*** Dataset excerpts Section Begins ***
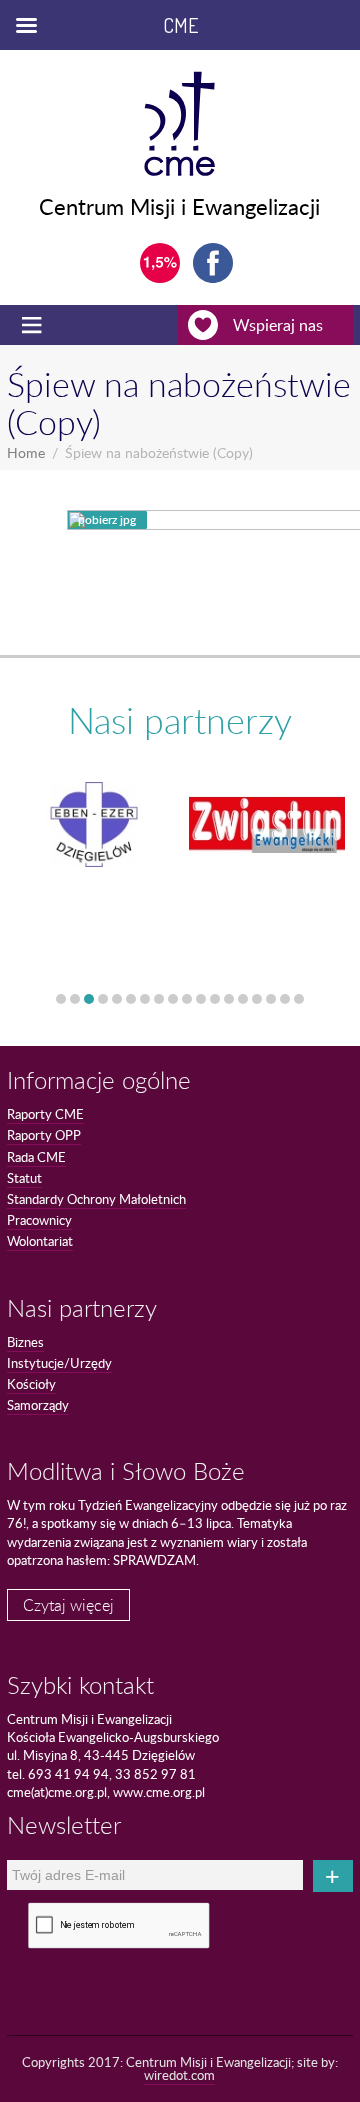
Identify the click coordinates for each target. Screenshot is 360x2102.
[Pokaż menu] (34, 325)
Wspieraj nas (278, 325)
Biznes (25, 1342)
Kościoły (31, 1384)
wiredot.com (179, 2075)
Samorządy (38, 1405)
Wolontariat (40, 1241)
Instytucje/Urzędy (59, 1363)
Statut (24, 1178)
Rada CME (36, 1157)
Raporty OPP (44, 1135)
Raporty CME (45, 1114)
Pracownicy (39, 1220)
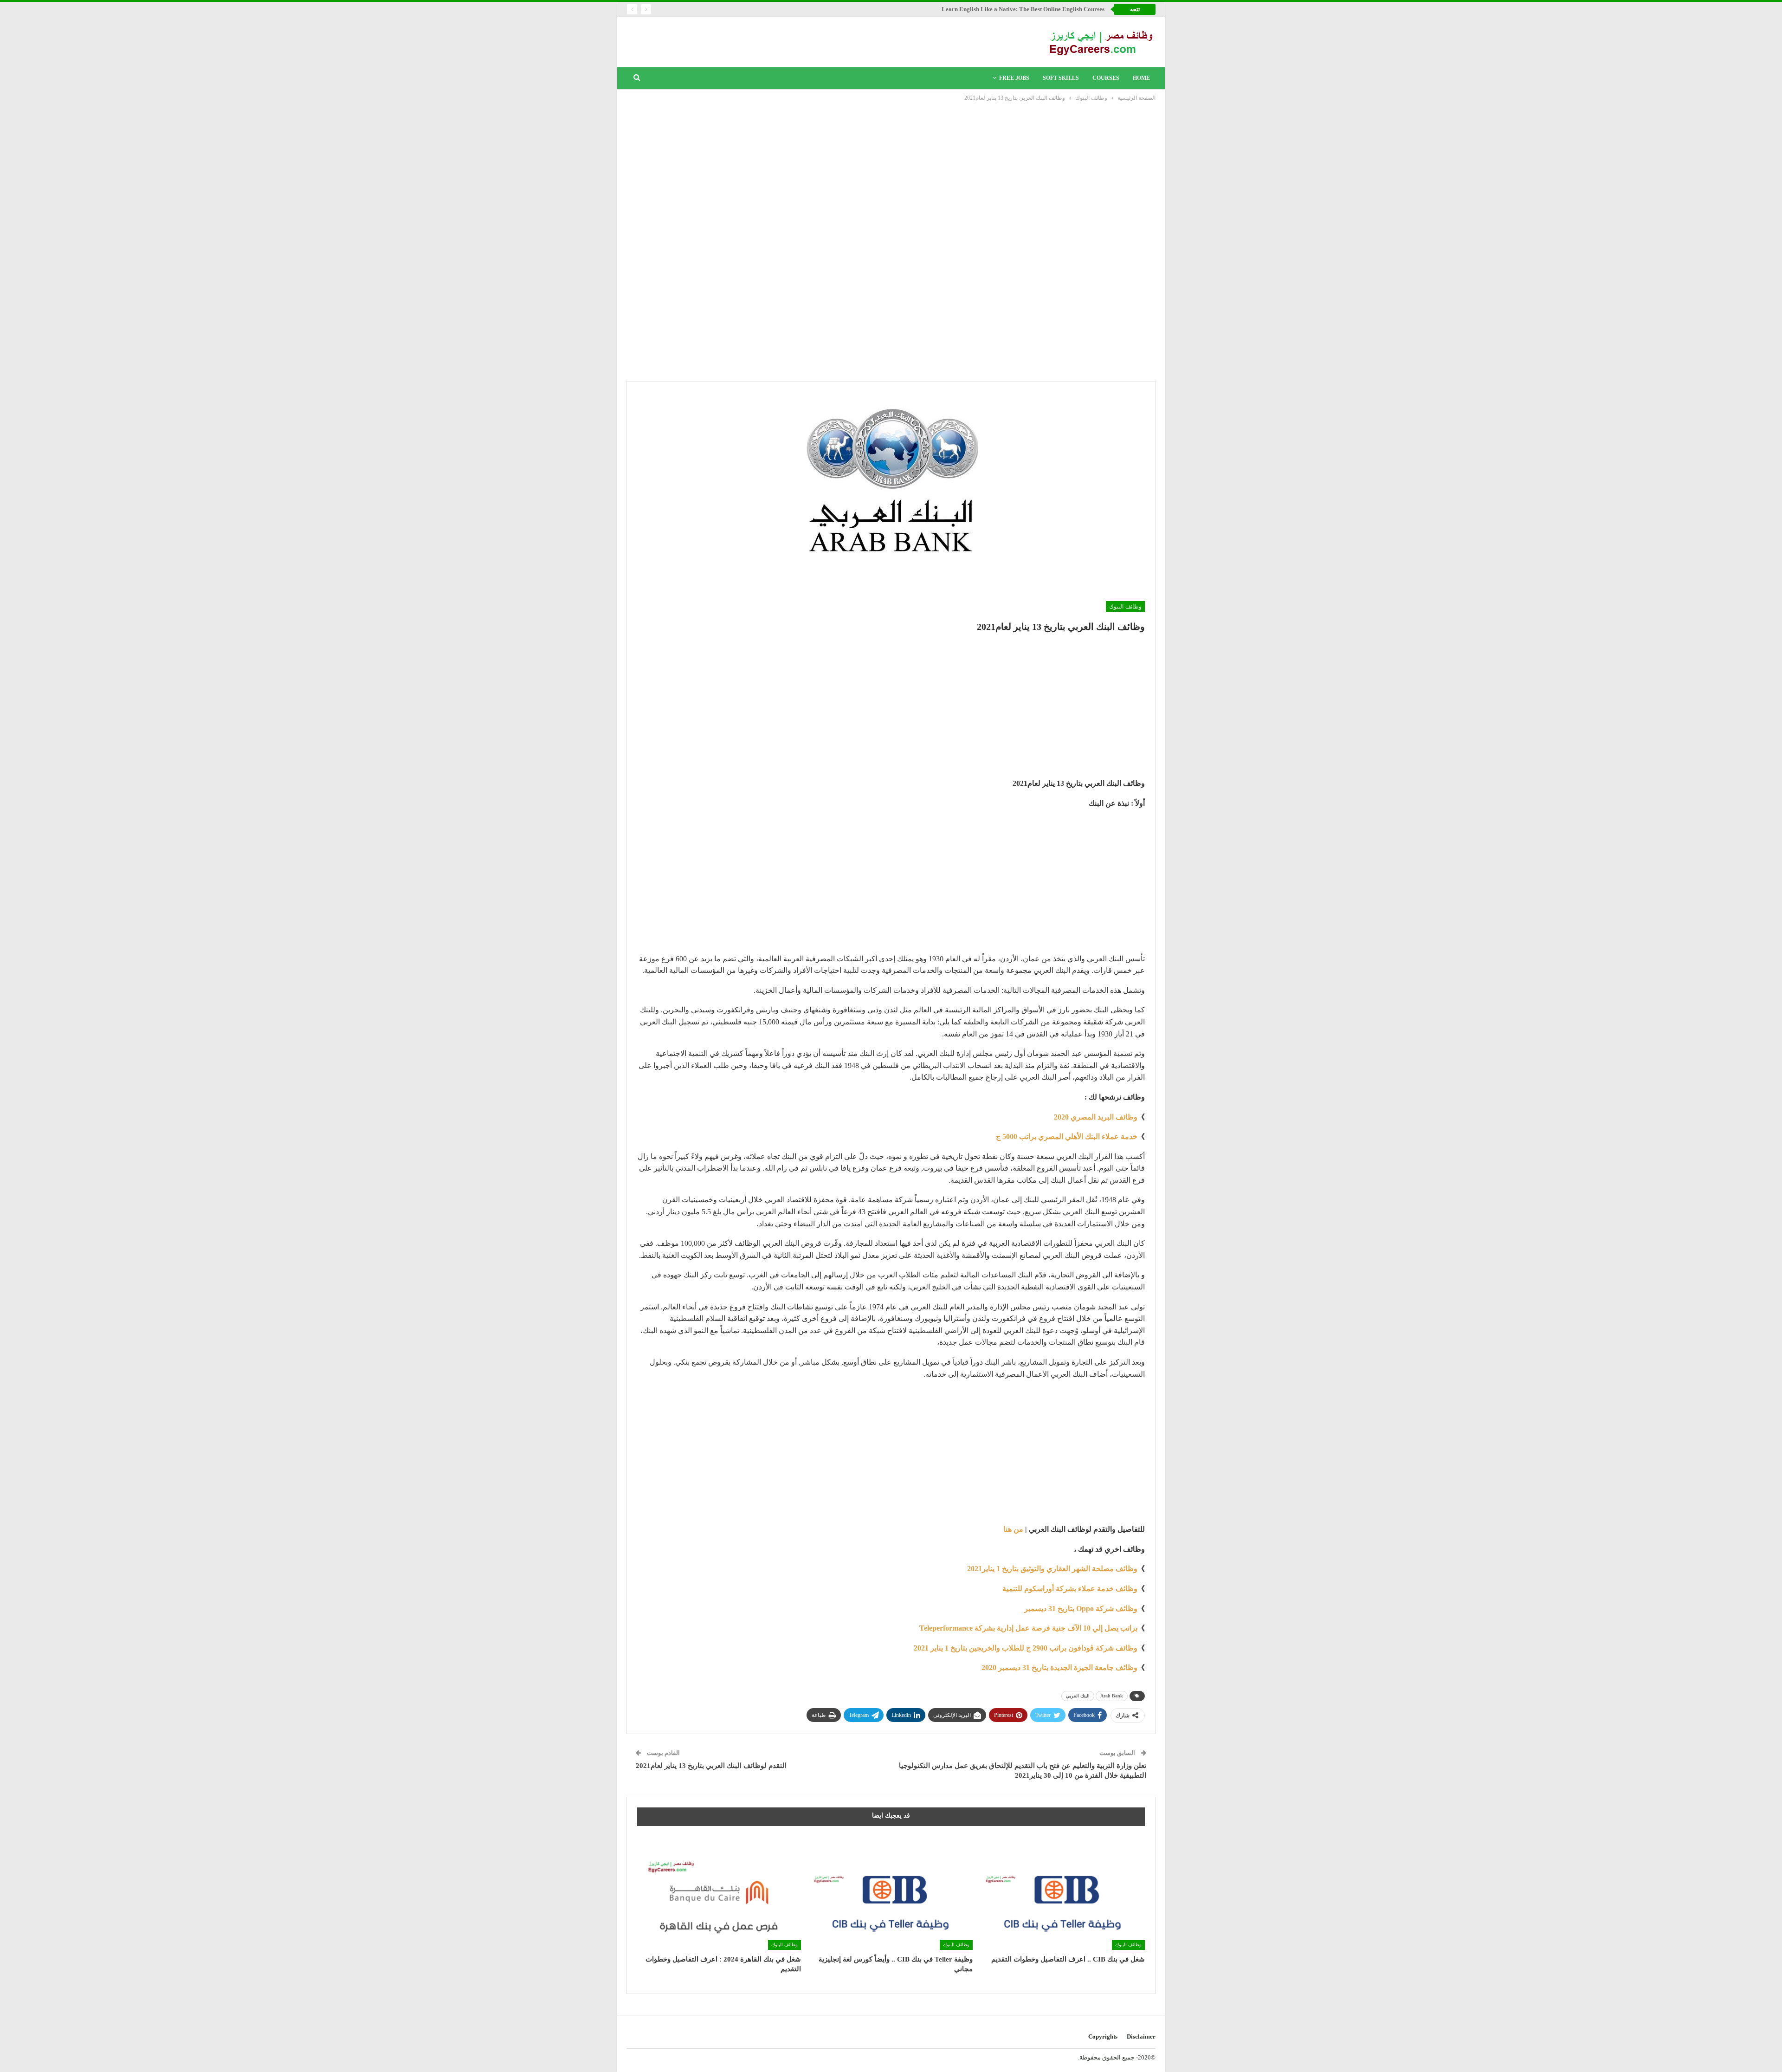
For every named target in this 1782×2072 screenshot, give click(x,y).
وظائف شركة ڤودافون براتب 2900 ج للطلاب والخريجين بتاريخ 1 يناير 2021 (1025, 1648)
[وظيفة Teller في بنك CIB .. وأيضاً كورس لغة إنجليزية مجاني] (891, 1892)
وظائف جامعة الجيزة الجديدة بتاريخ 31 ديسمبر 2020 (1059, 1667)
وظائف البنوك (1125, 607)
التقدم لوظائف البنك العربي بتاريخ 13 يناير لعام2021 (711, 1765)
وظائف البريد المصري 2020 (1095, 1117)
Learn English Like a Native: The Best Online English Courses (1023, 9)
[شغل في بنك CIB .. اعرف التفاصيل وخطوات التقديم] (1063, 1892)
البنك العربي (1078, 1695)
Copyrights (1102, 2036)
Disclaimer (1141, 2036)
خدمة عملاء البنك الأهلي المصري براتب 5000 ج (1066, 1136)
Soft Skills (1061, 78)
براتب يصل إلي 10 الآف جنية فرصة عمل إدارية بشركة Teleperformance (1028, 1628)
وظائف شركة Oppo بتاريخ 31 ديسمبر (1080, 1608)
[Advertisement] (891, 173)
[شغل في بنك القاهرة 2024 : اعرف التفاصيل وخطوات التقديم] (719, 1892)
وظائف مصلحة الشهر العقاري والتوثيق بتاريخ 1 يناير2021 (1052, 1569)
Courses (1105, 78)
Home (1141, 78)
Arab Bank (1111, 1695)
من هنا (1013, 1529)
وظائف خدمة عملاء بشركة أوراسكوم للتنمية (1069, 1589)
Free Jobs (1014, 78)
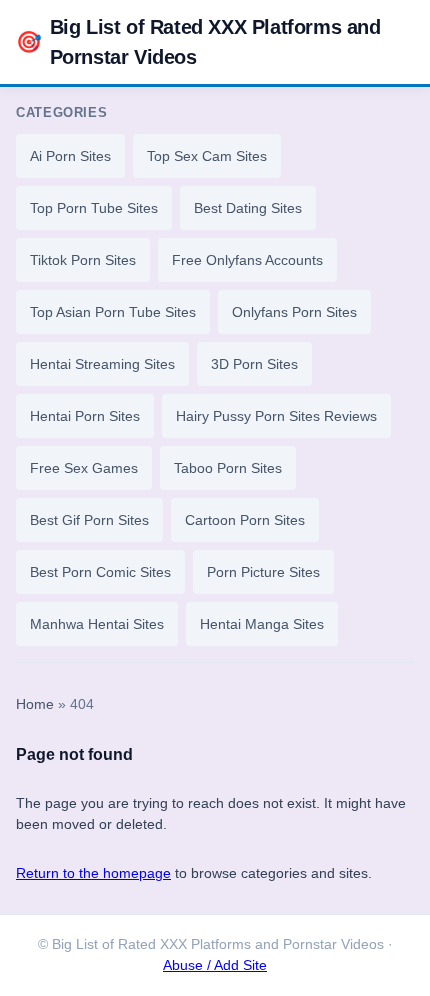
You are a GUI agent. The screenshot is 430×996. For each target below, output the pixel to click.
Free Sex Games (84, 468)
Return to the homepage (93, 873)
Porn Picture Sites (263, 572)
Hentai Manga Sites (262, 624)
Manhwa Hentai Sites (97, 624)
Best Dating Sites (248, 208)
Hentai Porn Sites (85, 416)
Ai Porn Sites (70, 156)
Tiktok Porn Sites (83, 260)
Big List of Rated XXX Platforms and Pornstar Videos (198, 42)
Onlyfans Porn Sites (294, 312)
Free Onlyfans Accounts (247, 260)
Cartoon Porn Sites (245, 520)
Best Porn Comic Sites (100, 572)
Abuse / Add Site (215, 965)
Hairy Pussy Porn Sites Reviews (276, 416)
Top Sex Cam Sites (207, 156)
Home (35, 704)
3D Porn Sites (254, 364)
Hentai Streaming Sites (102, 364)
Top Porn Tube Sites (94, 208)
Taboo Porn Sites (228, 468)
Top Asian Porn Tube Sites (113, 312)
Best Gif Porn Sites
*** Dataset excerpts Section Ends ***
Task statement: Could you return all lines from the records that include the word "each"?

Answer:
Identify the click coordinates for each target. Screenshot is 360x2102.
You are a GUI agent. The screenshot is 430×996. For each target below, output the pixel to click.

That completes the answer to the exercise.